Giva mengabaikan rengekan Juan yang memohon agar dibantu terkait perjodohannya yang akan tiba sebentar lagi. Sayangnya perempuan itu tak menggubris bahkan kala Juan bilang akan membelikan segudang tas Dior yang mirip dengan Jisoo Blackpink.
*****
Juan itu seperti cenayang. Apa yang dikatakannya pada Giva minggu lalu, soal akan terbitnya pertanyaan 'kapan kawin?' dari keluarga perempuan itu, sialnya, benar-benar menjadi kenyataan.
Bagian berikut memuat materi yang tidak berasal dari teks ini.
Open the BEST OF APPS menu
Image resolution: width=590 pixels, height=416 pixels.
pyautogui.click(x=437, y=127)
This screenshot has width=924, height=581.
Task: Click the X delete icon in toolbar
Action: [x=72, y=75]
Sebuah telepon di pagi hari, weekend Giva yang berharga, dering ponselnya menginterupsi. Giva malas sebenarnya. Bisa dipastikan kalau yang mengganggu waktu tidurnya pastilah Juan. Namun anehnya, setelah Giva mengabaikannya hingga dering kelima, sipenelepon tetap keras kepala. Jadilah Giva terpaksa membuka mata, melihat nama yang tertera lantas terkejut kemudian.
"Nembe tangi toh nduk?"
Dari seberang telepon sana, suara ayu milik perempuan paruh baya yang wajahnya tak kalah ayu memenuhi pendengaran Giva. Pertanyaannya sederhana, namun Giva merasa malu untuk menjawabnya.
"Hehehe iya bu."
"Nanti malam kita dinner sama-sama ya nduk."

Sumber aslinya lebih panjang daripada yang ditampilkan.